I came across with the problem which asks me to show that: $f:\mathbb{R}^n\rightarrow \mathbb{R}, f\in C^2$ with Hessian of $f$ well-defined on $\mathbb{R}^n$, is convex if and only if $\nabla^2f\succeq 0$, i.e. the Hessian of $f$ is positive semi-definite.

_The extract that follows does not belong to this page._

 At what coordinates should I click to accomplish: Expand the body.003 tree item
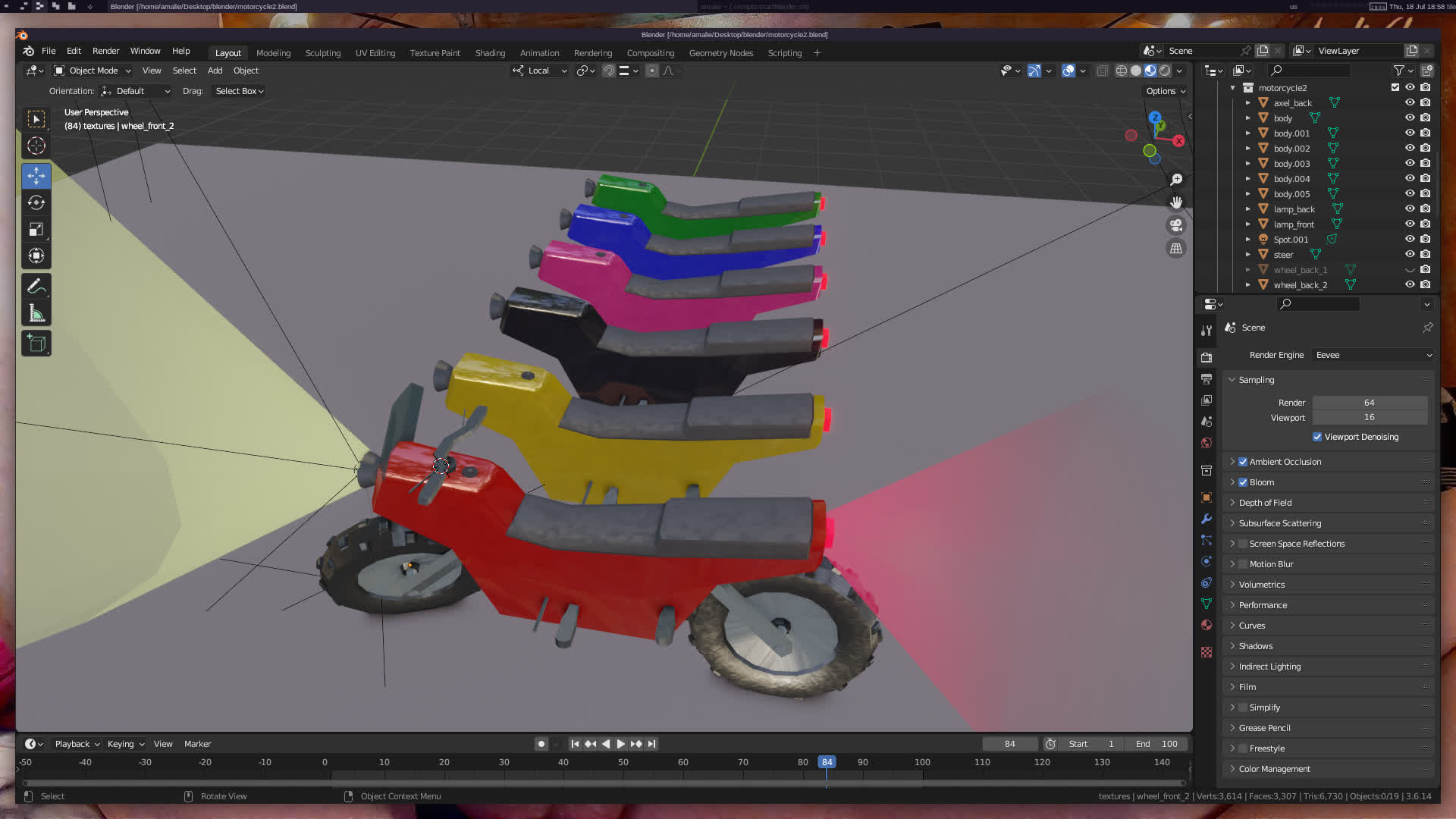(1248, 164)
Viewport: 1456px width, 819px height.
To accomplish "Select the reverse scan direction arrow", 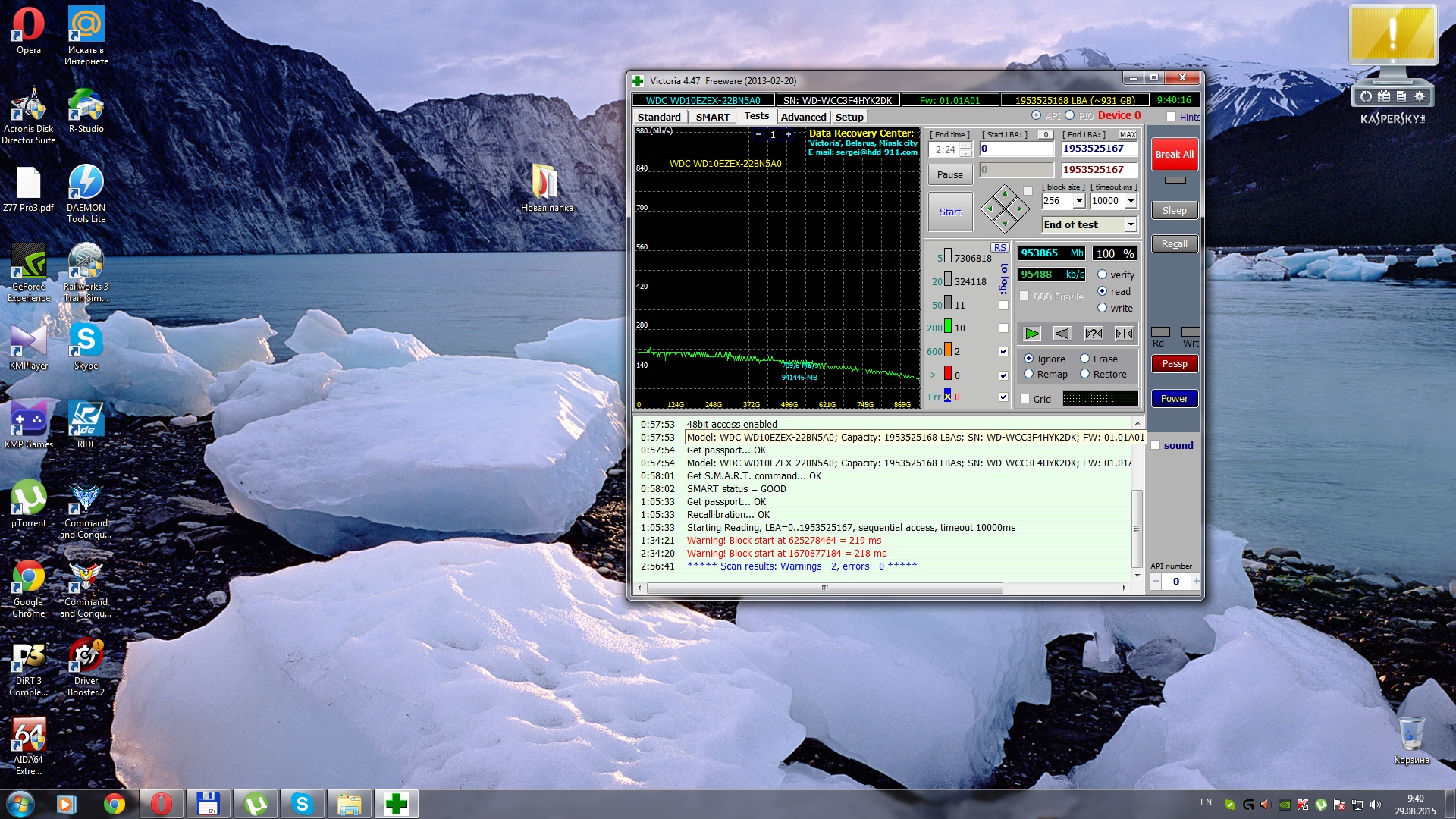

I can prove this statement using Taylor's theorem together with the continuity of $\nabla^2 f$:
$(1)$ $\nabla^2 f\succeq 0 \implies f$ is convex is kind of trivial by Taylor's theorem: $$\forall x,y\in\mathbb{R}^n ,f(y)=f(x)+\nabla f(x)^T(y-x)+\dfrac{1}{2}(y-x)^T\nabla^2 f(\zeta)(y-x)$$ where $\zeta$ lies between the line segment connecting $x,y$. In view of $\nabla^2 f\succeq 0$ we immediately have $f(y)\geq f(x)+\nabla f(x)^T(y-x)$
$(2)$ $f$ is convex $\implies \nabla^2 f\succeq 0$:
Suppose not, i.e., $\exists x\in\mathbb{R}^n, y\in\mathbb{R}^n$ such that $(y-x)^T\nabla^2 f(x)(y-x)<0$. Since $\nabla^2f$ is continuous, we can find a neighborhood $N$ of $x$ such that $\forall \zeta\in N,$ we have $(y-x)^T\nabla^2 f(\zeta)(y-x)<0$. So we can pick $z\in N$ with $(z-x)^Tf(\zeta_{z,x})(z-x)<0$ and apply Taylor's theorem to deduce that $f(z)< f(x)+\nabla f(x)^T(z-x)$. This is a contradiction.
My question is: Since the continuity is an essential part in my proof, I wonder whether we can drop the condition $f\in C^2$ and replace it by $f\in C^1$.